EU Life+ Little Tern Recovery Project volunteers and staff work shifts to watch and count little terns at Kessingland throughout daylight hours, when the birds are most vulnerable to disturbance.
On Monday morning 19th June, ten eggs were missing and human ‘Puma’ trainer footprints and dog paw prints were seen in the sand throughout the fenced colony.
The little tern is one of the UK’s rarest seabirds, having suffered chronic declines over the past 25 years.
The birds travel a 6,000 mile round trip each year to breed on the beaches of the British Isles, but their numbers have been declining as they struggle to find safe beaches to nest and feed their young, free from predators and human disturbance.
Annette Salkeld, RSPB Warden of North Suffolk Coast Reserves said: “With over half of the UK breeding population making a home on the East Anglian coast during the summer, and some of the largest colonies being found in Suffolk, it is vitally important that we protect this rare seabird.
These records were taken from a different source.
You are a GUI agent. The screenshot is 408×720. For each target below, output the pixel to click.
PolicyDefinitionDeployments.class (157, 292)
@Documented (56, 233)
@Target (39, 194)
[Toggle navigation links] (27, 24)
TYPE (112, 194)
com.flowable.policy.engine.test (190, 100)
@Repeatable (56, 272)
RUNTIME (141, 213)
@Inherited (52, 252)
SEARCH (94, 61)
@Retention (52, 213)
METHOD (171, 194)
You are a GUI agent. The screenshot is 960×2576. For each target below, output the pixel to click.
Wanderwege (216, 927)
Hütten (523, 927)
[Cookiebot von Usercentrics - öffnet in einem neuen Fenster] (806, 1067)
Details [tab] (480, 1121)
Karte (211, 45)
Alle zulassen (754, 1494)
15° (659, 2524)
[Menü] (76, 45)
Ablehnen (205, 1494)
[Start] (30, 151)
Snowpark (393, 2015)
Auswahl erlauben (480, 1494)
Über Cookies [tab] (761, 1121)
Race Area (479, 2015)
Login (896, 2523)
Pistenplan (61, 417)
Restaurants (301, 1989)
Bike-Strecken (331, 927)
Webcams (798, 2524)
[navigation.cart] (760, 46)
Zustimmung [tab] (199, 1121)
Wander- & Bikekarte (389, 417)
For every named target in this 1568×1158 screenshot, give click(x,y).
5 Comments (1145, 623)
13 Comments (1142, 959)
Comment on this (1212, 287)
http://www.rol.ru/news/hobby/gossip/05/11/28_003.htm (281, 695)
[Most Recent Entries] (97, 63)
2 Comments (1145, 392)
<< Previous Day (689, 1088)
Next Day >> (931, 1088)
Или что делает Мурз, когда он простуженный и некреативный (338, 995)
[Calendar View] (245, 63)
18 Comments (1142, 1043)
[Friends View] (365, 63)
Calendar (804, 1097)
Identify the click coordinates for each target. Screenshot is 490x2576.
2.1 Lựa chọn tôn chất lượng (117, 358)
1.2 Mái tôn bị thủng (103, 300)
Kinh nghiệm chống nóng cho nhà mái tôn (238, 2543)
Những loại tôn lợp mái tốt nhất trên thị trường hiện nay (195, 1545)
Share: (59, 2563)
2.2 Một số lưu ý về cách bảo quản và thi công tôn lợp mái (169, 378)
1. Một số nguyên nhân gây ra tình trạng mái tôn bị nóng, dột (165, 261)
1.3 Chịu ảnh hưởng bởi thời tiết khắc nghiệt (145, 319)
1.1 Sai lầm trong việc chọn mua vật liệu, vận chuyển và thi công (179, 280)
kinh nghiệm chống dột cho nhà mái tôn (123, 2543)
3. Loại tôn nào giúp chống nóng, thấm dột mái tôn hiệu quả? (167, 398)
“We were very disappointed to find 10 little tern eggs had disappeared overnight. The week before the incident took place we counted 109 eggs spread across 48 nests, now not only are there are fewer eggs, but as a result of the disturbance only 19 adults on nests and nine chicks have remained in the colony. This incident has been particularly upsetting as local RSPB staff and volunteers have dedicated so much of their time to protecting these amazing seabirds.”
Mark Thomas, RSPB Senior Investigations Specialist said: “Little terns are the second rarest breeding seabird in the UK so is it likely this incident will have a significant impact on their regional population in East Anglia."
"The sight and sound of a bustling little tern colony is a joy of summer, there to be enjoyed for future generations. Taking little tern’s eggs carries a six month prison sentence and together with Suffolk Police we urge anyone with information to come forward immediately.”
It has been illegal to take the eggs of most wild birds since the Protection of Birds Act 1954 and it is illegal to possess or control any wild birds' eggs taken since that time under the Wildlife and Countryside Act 1981.